◆ WHAT YOU SHOULD DO
Please repeat the records exactly from their first line, finishing at the line containing "1086x610 pixels." and including it.

—————

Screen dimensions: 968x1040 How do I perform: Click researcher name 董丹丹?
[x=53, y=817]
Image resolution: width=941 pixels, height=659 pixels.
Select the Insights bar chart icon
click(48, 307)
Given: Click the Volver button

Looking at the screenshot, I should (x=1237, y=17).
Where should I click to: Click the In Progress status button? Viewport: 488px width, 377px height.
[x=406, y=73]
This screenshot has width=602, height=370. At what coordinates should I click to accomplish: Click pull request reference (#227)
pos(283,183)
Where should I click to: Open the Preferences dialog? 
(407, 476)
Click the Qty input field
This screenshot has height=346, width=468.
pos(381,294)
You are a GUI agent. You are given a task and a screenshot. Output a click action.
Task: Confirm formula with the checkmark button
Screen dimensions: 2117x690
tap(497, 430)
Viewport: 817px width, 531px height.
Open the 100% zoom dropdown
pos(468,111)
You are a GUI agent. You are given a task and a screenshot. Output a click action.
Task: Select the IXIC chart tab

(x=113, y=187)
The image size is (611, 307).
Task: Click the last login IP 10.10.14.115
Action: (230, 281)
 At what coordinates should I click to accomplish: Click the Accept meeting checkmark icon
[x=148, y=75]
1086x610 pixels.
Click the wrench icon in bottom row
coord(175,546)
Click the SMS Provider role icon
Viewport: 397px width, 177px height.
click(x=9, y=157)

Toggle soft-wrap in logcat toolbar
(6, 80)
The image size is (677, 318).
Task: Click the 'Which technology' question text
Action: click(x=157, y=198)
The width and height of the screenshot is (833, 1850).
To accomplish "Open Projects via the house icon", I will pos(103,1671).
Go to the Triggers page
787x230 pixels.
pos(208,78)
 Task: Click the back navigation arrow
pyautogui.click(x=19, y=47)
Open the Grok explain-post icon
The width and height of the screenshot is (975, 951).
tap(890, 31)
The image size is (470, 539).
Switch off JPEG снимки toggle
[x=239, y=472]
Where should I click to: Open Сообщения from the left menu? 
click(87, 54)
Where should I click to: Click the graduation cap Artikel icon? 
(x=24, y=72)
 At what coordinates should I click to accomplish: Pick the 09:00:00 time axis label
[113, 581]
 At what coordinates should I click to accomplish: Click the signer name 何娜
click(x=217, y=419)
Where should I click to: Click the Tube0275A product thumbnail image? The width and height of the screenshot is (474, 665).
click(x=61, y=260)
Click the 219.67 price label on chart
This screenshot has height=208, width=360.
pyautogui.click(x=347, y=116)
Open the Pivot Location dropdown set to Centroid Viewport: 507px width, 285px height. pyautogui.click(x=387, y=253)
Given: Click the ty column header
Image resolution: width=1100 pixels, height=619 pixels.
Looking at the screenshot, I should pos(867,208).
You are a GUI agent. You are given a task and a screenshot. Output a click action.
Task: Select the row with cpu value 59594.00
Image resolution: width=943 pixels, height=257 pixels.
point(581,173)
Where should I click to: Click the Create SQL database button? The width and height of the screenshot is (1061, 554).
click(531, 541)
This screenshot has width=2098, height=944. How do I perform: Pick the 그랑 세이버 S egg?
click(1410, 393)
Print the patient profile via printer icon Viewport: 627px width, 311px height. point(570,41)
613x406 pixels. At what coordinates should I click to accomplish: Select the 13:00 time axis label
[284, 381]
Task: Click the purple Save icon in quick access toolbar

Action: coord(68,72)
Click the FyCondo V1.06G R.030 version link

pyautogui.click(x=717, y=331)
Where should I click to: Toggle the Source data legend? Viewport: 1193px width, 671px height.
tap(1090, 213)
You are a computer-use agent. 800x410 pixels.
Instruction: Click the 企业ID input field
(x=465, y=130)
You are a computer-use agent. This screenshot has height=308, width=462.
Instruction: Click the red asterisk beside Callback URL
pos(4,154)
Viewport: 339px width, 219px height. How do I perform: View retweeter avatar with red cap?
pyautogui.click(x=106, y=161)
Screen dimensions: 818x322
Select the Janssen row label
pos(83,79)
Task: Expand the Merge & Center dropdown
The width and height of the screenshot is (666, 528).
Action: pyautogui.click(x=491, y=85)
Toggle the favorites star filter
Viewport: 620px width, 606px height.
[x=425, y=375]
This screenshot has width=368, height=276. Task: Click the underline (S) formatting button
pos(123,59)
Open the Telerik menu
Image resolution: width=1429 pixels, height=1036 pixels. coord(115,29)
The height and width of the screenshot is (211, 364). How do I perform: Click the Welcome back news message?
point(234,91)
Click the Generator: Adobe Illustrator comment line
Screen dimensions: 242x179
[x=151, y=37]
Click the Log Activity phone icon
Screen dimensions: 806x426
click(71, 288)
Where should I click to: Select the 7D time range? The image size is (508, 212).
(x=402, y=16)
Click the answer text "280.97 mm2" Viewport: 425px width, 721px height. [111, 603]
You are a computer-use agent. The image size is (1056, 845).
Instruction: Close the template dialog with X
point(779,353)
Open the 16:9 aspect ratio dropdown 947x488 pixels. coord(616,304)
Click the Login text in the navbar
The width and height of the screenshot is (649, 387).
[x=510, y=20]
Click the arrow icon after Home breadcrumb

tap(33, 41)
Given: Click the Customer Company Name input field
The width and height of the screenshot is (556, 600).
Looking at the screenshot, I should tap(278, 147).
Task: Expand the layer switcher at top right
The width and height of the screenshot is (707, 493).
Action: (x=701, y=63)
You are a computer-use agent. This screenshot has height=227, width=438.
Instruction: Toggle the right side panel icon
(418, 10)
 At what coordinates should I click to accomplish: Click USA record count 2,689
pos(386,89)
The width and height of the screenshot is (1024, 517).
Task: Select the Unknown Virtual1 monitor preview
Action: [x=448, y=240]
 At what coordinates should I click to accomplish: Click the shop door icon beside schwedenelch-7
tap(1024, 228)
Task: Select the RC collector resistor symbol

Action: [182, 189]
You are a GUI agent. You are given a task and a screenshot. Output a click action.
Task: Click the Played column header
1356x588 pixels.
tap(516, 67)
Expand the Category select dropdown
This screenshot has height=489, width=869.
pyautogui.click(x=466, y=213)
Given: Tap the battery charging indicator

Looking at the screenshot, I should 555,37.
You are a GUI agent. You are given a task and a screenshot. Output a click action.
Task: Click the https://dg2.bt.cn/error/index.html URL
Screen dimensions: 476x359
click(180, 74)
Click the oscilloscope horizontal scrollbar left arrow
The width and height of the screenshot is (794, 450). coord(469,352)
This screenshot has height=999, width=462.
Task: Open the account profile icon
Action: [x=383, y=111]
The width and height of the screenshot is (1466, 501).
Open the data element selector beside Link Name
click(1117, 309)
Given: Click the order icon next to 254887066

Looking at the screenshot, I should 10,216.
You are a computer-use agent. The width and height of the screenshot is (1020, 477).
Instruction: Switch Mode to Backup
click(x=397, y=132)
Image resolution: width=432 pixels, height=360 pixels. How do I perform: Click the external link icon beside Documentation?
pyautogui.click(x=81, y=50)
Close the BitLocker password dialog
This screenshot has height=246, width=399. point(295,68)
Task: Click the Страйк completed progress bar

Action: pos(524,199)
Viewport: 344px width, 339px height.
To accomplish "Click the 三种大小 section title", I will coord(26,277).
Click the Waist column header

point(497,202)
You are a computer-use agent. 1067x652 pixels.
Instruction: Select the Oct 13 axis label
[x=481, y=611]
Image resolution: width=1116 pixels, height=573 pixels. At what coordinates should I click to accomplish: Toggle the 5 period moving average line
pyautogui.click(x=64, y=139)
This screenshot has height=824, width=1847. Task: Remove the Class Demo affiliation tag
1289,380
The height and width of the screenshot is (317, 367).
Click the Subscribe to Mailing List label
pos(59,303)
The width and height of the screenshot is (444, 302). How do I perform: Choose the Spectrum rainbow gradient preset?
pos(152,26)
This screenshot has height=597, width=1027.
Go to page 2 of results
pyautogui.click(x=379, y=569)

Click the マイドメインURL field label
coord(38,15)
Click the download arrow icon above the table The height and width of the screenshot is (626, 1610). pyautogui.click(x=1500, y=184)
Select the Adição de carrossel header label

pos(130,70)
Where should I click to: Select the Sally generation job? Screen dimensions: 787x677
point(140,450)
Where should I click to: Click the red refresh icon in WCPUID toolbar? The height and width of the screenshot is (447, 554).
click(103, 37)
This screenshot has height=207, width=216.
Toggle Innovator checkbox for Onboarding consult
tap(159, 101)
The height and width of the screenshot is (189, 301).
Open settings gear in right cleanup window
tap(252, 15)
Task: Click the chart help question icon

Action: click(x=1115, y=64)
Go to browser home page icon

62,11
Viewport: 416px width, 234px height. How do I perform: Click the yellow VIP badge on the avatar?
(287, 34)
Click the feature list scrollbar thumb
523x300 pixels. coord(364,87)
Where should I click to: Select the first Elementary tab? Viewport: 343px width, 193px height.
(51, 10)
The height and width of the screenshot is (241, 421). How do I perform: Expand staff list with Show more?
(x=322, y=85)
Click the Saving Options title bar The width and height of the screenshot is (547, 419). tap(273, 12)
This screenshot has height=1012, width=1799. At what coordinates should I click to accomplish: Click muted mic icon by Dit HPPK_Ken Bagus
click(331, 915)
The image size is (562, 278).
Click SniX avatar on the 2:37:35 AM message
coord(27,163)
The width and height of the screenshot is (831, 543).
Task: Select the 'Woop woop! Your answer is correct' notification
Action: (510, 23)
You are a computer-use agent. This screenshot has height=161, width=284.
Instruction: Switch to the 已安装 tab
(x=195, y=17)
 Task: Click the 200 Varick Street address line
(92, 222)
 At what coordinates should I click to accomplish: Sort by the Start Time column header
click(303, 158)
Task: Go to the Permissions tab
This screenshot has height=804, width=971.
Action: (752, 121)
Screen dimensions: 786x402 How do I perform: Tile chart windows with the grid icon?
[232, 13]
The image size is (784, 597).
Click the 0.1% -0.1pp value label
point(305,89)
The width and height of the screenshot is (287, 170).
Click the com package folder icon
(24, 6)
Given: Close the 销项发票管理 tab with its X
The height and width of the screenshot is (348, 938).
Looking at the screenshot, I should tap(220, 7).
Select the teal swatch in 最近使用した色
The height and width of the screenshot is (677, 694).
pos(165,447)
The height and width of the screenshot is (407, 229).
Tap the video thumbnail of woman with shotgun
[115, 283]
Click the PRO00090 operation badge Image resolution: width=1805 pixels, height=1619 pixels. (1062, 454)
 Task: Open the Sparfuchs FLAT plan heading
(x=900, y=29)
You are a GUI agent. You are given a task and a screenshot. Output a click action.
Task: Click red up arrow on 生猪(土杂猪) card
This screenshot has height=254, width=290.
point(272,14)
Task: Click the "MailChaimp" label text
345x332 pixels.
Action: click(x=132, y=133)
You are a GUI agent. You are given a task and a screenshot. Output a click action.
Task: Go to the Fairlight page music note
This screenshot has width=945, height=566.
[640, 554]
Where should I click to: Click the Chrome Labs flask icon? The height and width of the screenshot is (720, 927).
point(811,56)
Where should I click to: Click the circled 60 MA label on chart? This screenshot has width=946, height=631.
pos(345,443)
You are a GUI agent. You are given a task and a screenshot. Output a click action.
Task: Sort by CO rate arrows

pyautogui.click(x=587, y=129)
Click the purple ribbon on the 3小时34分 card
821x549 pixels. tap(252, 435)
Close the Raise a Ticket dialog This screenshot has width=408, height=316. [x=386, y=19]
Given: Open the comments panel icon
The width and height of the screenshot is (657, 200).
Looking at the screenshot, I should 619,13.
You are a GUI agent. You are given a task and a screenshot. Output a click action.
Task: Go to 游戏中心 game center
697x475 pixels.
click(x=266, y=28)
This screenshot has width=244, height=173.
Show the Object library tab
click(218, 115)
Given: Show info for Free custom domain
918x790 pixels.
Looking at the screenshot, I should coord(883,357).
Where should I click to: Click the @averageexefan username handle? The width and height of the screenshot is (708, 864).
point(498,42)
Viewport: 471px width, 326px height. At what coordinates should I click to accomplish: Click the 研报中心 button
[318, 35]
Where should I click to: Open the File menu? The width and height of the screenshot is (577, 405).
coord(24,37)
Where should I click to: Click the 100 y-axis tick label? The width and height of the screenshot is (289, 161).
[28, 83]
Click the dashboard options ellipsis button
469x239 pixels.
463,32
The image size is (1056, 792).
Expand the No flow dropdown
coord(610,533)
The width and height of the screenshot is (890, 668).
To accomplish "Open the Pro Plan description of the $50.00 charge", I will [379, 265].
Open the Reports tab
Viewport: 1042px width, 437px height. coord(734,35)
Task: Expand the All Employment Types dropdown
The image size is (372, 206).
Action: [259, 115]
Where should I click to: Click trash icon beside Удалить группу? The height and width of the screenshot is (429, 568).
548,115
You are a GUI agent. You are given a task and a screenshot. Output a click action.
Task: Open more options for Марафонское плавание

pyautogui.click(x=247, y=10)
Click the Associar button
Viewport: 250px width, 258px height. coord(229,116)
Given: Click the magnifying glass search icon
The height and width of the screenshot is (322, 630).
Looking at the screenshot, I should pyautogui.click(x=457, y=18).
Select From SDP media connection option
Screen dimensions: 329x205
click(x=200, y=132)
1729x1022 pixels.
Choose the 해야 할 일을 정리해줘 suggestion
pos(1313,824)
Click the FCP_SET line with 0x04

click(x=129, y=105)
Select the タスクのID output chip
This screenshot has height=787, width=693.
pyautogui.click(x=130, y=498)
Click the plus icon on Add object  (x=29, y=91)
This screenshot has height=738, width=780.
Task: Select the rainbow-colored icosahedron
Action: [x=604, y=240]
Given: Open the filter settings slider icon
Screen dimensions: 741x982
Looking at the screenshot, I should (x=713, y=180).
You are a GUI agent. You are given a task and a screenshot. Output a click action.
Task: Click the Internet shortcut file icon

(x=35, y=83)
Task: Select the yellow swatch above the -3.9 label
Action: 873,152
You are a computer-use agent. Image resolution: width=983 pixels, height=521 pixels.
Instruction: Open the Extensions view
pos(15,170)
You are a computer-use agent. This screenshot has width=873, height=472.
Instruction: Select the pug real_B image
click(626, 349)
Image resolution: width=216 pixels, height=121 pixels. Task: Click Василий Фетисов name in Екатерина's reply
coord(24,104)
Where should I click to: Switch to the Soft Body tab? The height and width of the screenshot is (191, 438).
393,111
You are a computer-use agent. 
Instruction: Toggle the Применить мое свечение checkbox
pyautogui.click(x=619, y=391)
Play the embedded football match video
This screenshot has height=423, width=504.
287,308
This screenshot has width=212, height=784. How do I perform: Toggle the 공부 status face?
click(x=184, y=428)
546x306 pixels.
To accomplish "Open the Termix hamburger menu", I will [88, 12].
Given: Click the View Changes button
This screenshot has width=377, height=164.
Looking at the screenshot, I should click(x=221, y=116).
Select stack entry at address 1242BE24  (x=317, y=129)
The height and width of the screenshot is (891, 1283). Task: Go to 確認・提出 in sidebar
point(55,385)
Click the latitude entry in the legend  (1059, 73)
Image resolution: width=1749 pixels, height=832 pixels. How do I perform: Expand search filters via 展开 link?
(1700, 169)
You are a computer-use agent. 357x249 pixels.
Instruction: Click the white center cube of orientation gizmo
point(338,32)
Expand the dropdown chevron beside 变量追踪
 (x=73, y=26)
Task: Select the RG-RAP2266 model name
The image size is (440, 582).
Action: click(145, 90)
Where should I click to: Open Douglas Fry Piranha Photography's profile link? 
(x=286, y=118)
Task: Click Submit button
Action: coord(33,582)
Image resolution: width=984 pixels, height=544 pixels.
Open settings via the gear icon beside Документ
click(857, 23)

—————

◆ YOUR RESPONSE
Screen dimensions: 968x1040 How do I perform: Click researcher name 董丹丹?
[x=53, y=817]
Image resolution: width=941 pixels, height=659 pixels.
Select the Insights bar chart icon
click(48, 307)
Given: Click the Volver button

Looking at the screenshot, I should (x=1237, y=17).
Where should I click to: Click the In Progress status button? Viewport: 488px width, 377px height.
[x=406, y=73]
This screenshot has width=602, height=370. At what coordinates should I click to accomplish: Click pull request reference (#227)
pos(283,183)
Where should I click to: Open the Preferences dialog? 
(407, 476)
Click the Qty input field
This screenshot has height=346, width=468.
pos(381,294)
You are a GUI agent. You are given a task and a screenshot. Output a click action.
Task: Confirm formula with the checkmark button
Screen dimensions: 2117x690
tap(497, 430)
Viewport: 817px width, 531px height.
Open the 100% zoom dropdown
pos(468,111)
You are a GUI agent. You are given a task and a screenshot. Output a click action.
Task: Select the IXIC chart tab

(x=113, y=187)
The image size is (611, 307).
Task: Click the last login IP 10.10.14.115
Action: (230, 281)
 At what coordinates should I click to accomplish: Click the Accept meeting checkmark icon
[x=148, y=75]
1086x610 pixels.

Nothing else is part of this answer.